Traduction par J.-Wladimir Bienstock.
Stock (Œuvres complètes, volume 28p. 147-165).


ACTE CINQUIÈME


PREMIER TABLEAU
Un pré. Au premier plan, une place vide où l’on dresse la meule ; à gauche une aire ; à droite une grange. Les portes de la grange sont ouvertes et encombrées de paille. Au fond une cour. On entend des chants et des grelots. Deux filles suivent un sentier qui longe la grange, allant à l’izba.


Scène PREMIÈRE

DEUX FILLES et MITRITCH, endormi sur la paille.

PREMIÈRE FILLE

Tu vois que nous avons bien fait de passer par ici. Nos bottines ne sont pas même crottées, tandis que par le village… quelle boue ! (Elles s’arrêtent et s’essuient les pieds avec de la paille. La première fille regarde au fond et aperçoit quelque chose.) Tiens ! Qu’est-ce que c’est donc ?

deuxième fille, regardant.

C’est Mitritch, leur ouvrier. Comme il est plein !

PREMIÈRE FILLE

Mais je croyais qu’il ne buvait pas.

DEUXIÈME FILLE

Oui, tant qu’on ne lui met pas le gobelet sous le nez.

PREMIÈRE FILLE

Regarde ! Il est venu pour chercher de la paille, il a encore sa corde à la main et il s’est endormi !

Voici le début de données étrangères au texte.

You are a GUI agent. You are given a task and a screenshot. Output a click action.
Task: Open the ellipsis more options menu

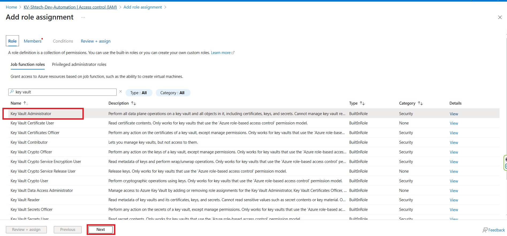tap(83, 17)
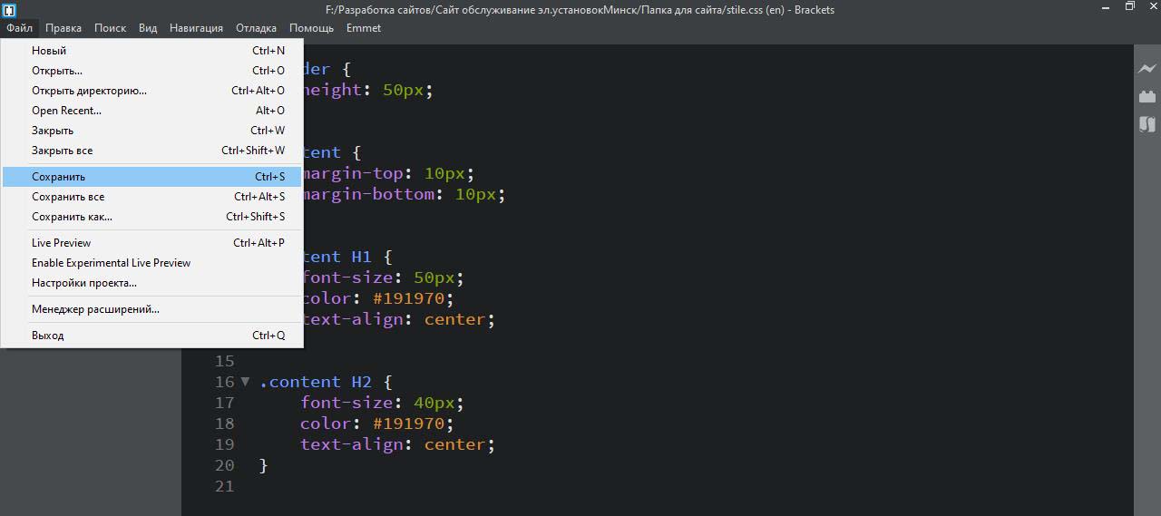The width and height of the screenshot is (1161, 516).
Task: Choose Open Recent... from the File menu
Action: [66, 111]
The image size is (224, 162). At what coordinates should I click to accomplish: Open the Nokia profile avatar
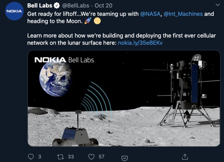click(14, 11)
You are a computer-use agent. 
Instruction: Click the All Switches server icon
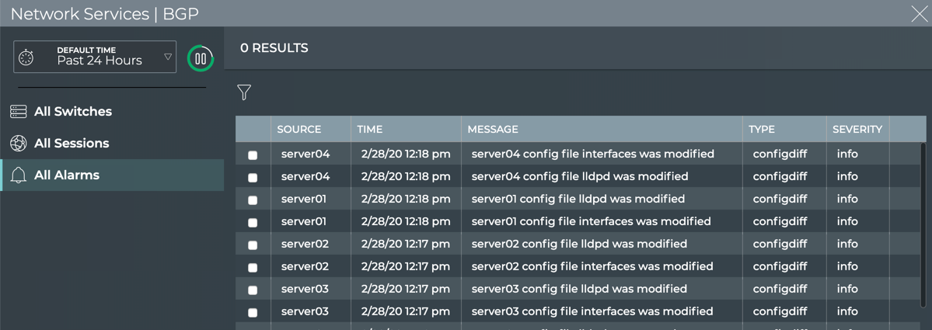point(19,112)
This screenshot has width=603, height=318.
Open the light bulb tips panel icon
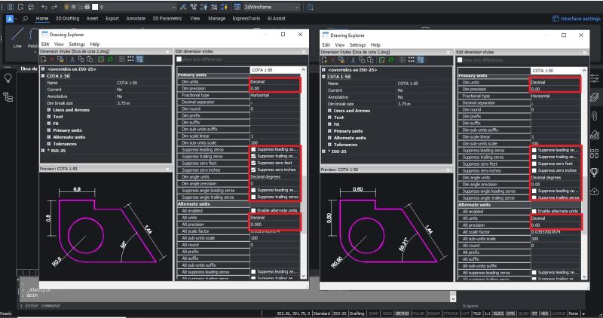pyautogui.click(x=8, y=78)
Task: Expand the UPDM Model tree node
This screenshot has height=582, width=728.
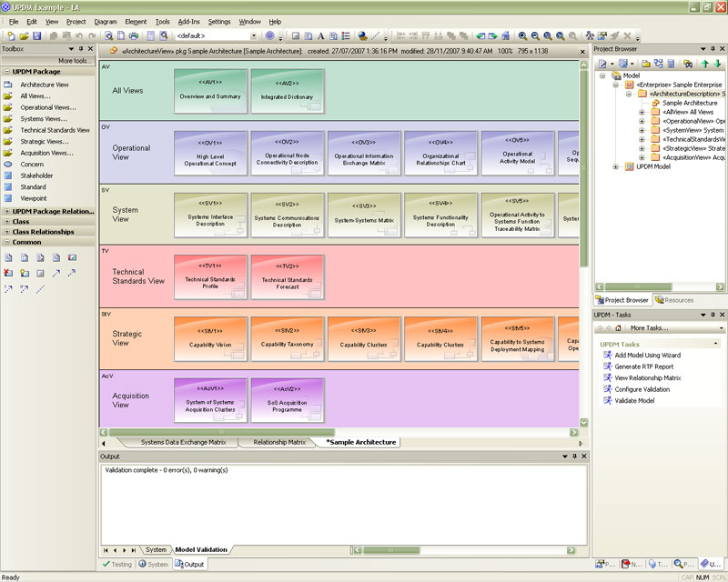Action: click(x=616, y=166)
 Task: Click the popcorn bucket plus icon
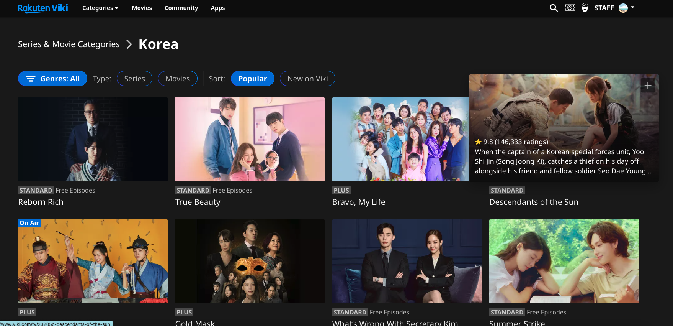[x=585, y=8]
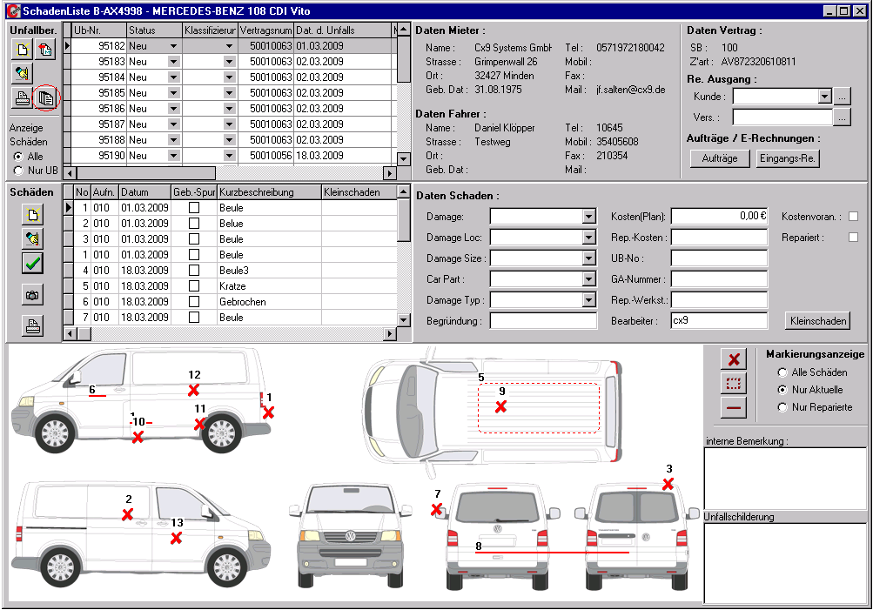Click the green checkmark icon in Schäden panel
Screen dimensions: 873x610
31,263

deuxième fille, prêtant l’oreille.

Ils chantent encore les compliments de noce, il faut croire qu’on ne les a pas encore bénis. On dit qu’Akoulina n’a pas même pleuré.

PREMIÈRE FILLE

Maman dit qu’elle ne se marie pas de bon gré. Son beau-père l’a menacée, sans quoi jamais elle n’aurait consenti. Tu sais bien ce qu’on disait d’elle.



Scène II

Les Mêmes, MARINA, rejoignant les jeunes filles.

MARINA

Bonjour, mes filles.

LES DEUX FILLES

Bonjour, tante.

MARINA

Vous allez à la noce, mes chères ?

PREMIÈRE FILLE

Elle est finie. Nous ne venons que pour regarder.

MARINA

Appelez-moi mon vieux, Semion, de Zouievo. Vous le connaissez, je pense ?

PREMIÈRE FILLE

Comment donc ! Je crois même qu’il est parent du fiancé.

MARINA

Oui, le fiancé est le neveu de mon vieux.

DEUXIÈME FILLE

Pourquoi n’y vas-tu pas toi-même ? Ne pas aller à une noce ?…

MARINA

Je n’en ai pas envie, ma fille, et pas le temps non plus. Il faut partir. Nous ne sommes pas venus ici pour la noce, nous allons à la ville pour vendre de l’avoine. Nous nous sommes arrêtés pour faire manger les chevaux et ils ont appelé mon vieux.

PREMIÈRE FILLE

Où vous êtes-vous arrêtés ? Chez Fédoritch ?

MARINA

Oui, chez lui. Je vais attendre ici, toi, appelle donc mon vieux. Fais-le sortir, mon amie, dis-lui : — Ta femme Marina veut que tu viennes, on attelle les chevaux.

PREMIÈRE FILLE

C’est bien, puisque tu ne veux pas y aller. (Les filles suivent le sentier. On entend des chants et des grelots.)



Scène III


MARINA, seule.

Y aller, pourquoi pas ? Mais je n’en ai pas envie. Je ne l’ai plus revu depuis le jour où il m’a reniée. Il y a un an déjà. Je voudrais cependant savoir comment il vit avec son Anicia. Le monde prétend qu’il n’y a pas d’accord entre eux. C’est une femme brutale et grincheuse. Il a dû se souvenir de moi plus d’une fois ; il convoitait cette vie aisée et il m’a lâchée pour l’autre. Que le bon Dieu le garde ! Je n’ai pas de rancune, mais comme ça m’a fait de la peine ! Maintenant, c’est bien calmé, j’ai tout oublié. Je voudrais pourtant bien le voir. (Elle regarde du côté de la cour et aperçoit Nikita.) Oh ! Pourquoi vient-il donc ? Est-ce que les filles lui auraient dit par hasard ?… Il quitte ses invités comme ça !… Il faut que je m’en aille.



Scène IV

MARINA, NIKITA. Il entre la tête baissée et grommelant entre ses dents.

MARINA

Oh ! comme il est sombre !

nikita, reconnaissant Marina.

Marina, chère amie, ma petite Marina, que fais-tu ici ?

MARINA

Je viens chercher le vieux.

NIKITA

Pourquoi n’es-tu pas venue à la noce ? Tu aurais regardé et tu aurais pu te moquer de moi.

MARINA

Pourquoi m’en serais-je moquée ? Je viens chercher mon mari.

NIKITA

Ah ! ma petite Marina ! (Il veut l’embrasser.)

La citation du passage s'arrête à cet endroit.